Levels of IL-12p40 in the supernatants of spleen cell from T. gondii-infected mice. Spleen cells, harvested on days 7, 14, 21, and 28 after infection, were incubated with medium alone for 48 hours. The supernatants were collected and assayed for IL-12p40 (A) and IFN-γ by ELISA. A: The results represent the mean ± SD of triplicate cultures from a representative experiment. *P < 0.02. The difference between the responses obtained with the gal3^+/+ and gal3^−/− mice are significantly different throughout the entire period (P < 0.05).
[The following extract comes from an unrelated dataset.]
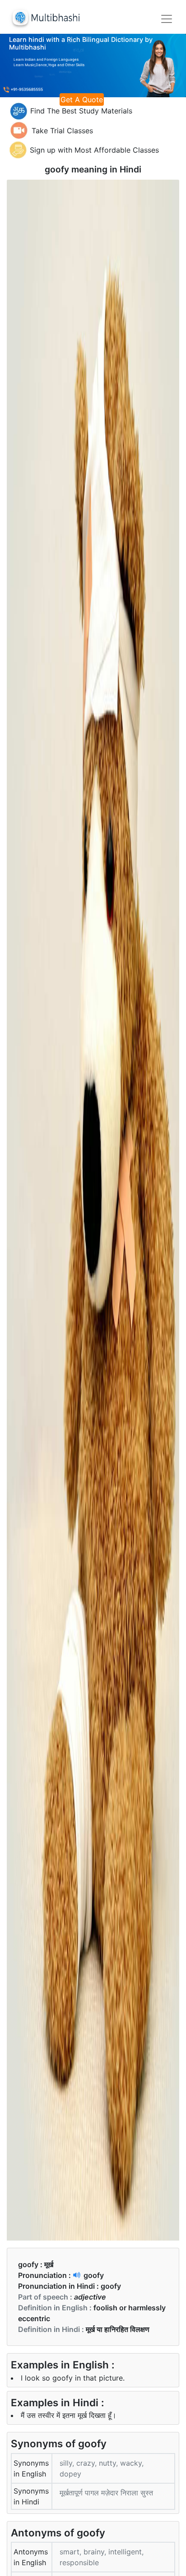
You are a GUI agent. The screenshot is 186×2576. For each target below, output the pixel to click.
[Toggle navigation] (166, 18)
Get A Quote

B: Levels of IFN-γ in the supernatant of the spleen cells harvested on days 7 and 14 after infection, without any re-stimulation. After day 15, IFN-γ in the supernatant is below the detection limit in all groups, unless STAg stimulation is used. Results are reported as the mean ± SD. *P < 0.05. The experiment was repeated a second time with similar results.

Figure 9

Production of IL-12p40, IL12p70, and IFN-γ by the spleen cells from uninfected gal3^+/+ and gal3^−/− mice. Total cells, macrophages, and CD11c⁺ dendritic cells isolated from the spleen of uninfected gal3^+/+ and gal3^−/− mice were cultured for 48 hours in the presence or absence of LPS, IFN-γ, or LPS + IFN-γ. The concentrations of IFN-γ (A), IL-12p40 (B), and IL-12p70 (C) in the culture supernatants were measured by ELISA. The spleen cells of gal3^−/− mice produced higher levels of IFN-γ (A), IL-12p40 (B), and IL-12p70 (C) when compared with those of gal^+/+ mice. CD11c⁺ dendritic cells but not macrophages account for the higher levels of IL-12p40 in gal3^−/− mice (D) after stimulation with LPS + IFN-γ. The results represent the mean ± SD of triplicate cultures from a representative experiment. *P < 0.02.